Given request:
Rewrite these lines, replacing every "Identify the location of" with "Give the position of" and changing nothing else.

Dataset items:

· · · · · · ·

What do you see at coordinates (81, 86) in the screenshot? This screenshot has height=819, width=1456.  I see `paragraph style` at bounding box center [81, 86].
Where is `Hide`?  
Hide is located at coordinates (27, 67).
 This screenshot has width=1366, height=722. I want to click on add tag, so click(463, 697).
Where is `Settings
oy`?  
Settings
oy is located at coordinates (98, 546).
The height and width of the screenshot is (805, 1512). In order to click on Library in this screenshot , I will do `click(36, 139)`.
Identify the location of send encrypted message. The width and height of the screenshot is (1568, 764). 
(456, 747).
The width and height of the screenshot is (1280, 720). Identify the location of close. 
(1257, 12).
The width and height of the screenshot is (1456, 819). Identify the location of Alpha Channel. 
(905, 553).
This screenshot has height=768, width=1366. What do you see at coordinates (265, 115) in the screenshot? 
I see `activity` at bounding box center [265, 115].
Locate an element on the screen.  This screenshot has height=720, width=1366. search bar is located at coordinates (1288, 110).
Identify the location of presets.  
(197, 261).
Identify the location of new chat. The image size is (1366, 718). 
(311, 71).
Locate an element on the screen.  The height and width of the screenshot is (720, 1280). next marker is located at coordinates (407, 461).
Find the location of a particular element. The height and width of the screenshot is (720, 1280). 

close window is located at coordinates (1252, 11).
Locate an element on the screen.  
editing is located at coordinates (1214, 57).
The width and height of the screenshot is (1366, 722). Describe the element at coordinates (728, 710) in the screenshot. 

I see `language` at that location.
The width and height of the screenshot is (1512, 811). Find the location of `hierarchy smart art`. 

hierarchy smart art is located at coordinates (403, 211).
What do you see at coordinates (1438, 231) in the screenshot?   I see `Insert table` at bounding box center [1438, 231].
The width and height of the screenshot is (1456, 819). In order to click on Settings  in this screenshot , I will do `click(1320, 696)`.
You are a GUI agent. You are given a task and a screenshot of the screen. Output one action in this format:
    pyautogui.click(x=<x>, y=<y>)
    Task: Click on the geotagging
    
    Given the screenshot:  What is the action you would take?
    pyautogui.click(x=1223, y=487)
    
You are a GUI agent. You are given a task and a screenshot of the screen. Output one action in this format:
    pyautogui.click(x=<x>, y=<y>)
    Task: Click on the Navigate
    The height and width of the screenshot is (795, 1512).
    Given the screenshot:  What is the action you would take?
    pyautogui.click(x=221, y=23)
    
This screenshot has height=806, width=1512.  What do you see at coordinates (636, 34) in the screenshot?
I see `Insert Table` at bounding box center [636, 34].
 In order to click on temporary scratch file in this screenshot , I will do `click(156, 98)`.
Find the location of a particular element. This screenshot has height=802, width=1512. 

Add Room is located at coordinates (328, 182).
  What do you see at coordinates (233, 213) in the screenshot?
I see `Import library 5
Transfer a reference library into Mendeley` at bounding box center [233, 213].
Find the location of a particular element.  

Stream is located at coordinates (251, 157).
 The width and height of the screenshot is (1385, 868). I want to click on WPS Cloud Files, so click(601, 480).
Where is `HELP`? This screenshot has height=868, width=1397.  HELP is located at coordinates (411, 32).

· · · · · · ·

Task output:
What do you see at coordinates (81, 86) in the screenshot? This screenshot has height=819, width=1456.  I see `paragraph style` at bounding box center [81, 86].
Where is `Hide`?  
Hide is located at coordinates (27, 67).
 This screenshot has width=1366, height=722. I want to click on add tag, so click(463, 697).
Where is `Settings
oy`?  
Settings
oy is located at coordinates (98, 546).
The height and width of the screenshot is (805, 1512). In order to click on Library in this screenshot , I will do `click(36, 139)`.
Give the position of send encrypted message. The width and height of the screenshot is (1568, 764). 
(456, 747).
The width and height of the screenshot is (1280, 720). Give the position of close. 
(1257, 12).
The width and height of the screenshot is (1456, 819). Give the position of Alpha Channel. 
(905, 553).
This screenshot has height=768, width=1366. What do you see at coordinates (265, 115) in the screenshot? 
I see `activity` at bounding box center [265, 115].
Locate an element on the screen.  This screenshot has height=720, width=1366. search bar is located at coordinates (1288, 110).
Give the position of presets.  
(197, 261).
Give the position of new chat. The image size is (1366, 718). 
(311, 71).
Locate an element on the screen.  The height and width of the screenshot is (720, 1280). next marker is located at coordinates (407, 461).
Find the location of a particular element. The height and width of the screenshot is (720, 1280). 

close window is located at coordinates (1252, 11).
Locate an element on the screen.  
editing is located at coordinates (1214, 57).
The width and height of the screenshot is (1366, 722). Describe the element at coordinates (728, 710) in the screenshot. 

I see `language` at that location.
The width and height of the screenshot is (1512, 811). Find the location of `hierarchy smart art`. 

hierarchy smart art is located at coordinates (403, 211).
What do you see at coordinates (1438, 231) in the screenshot?   I see `Insert table` at bounding box center [1438, 231].
The width and height of the screenshot is (1456, 819). In order to click on Settings  in this screenshot , I will do `click(1320, 696)`.
You are a GUI agent. You are given a task and a screenshot of the screen. Output one action in this format:
    pyautogui.click(x=<x>, y=<y>)
    Task: Click on the geotagging
    
    Given the screenshot:  What is the action you would take?
    pyautogui.click(x=1223, y=487)
    
You are a GUI agent. You are given a task and a screenshot of the screen. Output one action in this format:
    pyautogui.click(x=<x>, y=<y>)
    Task: Click on the Navigate
    The height and width of the screenshot is (795, 1512).
    Given the screenshot:  What is the action you would take?
    pyautogui.click(x=221, y=23)
    
This screenshot has height=806, width=1512.  What do you see at coordinates (636, 34) in the screenshot?
I see `Insert Table` at bounding box center [636, 34].
 In order to click on temporary scratch file in this screenshot , I will do `click(156, 98)`.
Find the location of a particular element. This screenshot has height=802, width=1512. 

Add Room is located at coordinates (328, 182).
  What do you see at coordinates (233, 213) in the screenshot?
I see `Import library 5
Transfer a reference library into Mendeley` at bounding box center [233, 213].
Find the location of a particular element.  

Stream is located at coordinates (251, 157).
 The width and height of the screenshot is (1385, 868). I want to click on WPS Cloud Files, so click(601, 480).
Where is `HELP`? This screenshot has height=868, width=1397.  HELP is located at coordinates (411, 32).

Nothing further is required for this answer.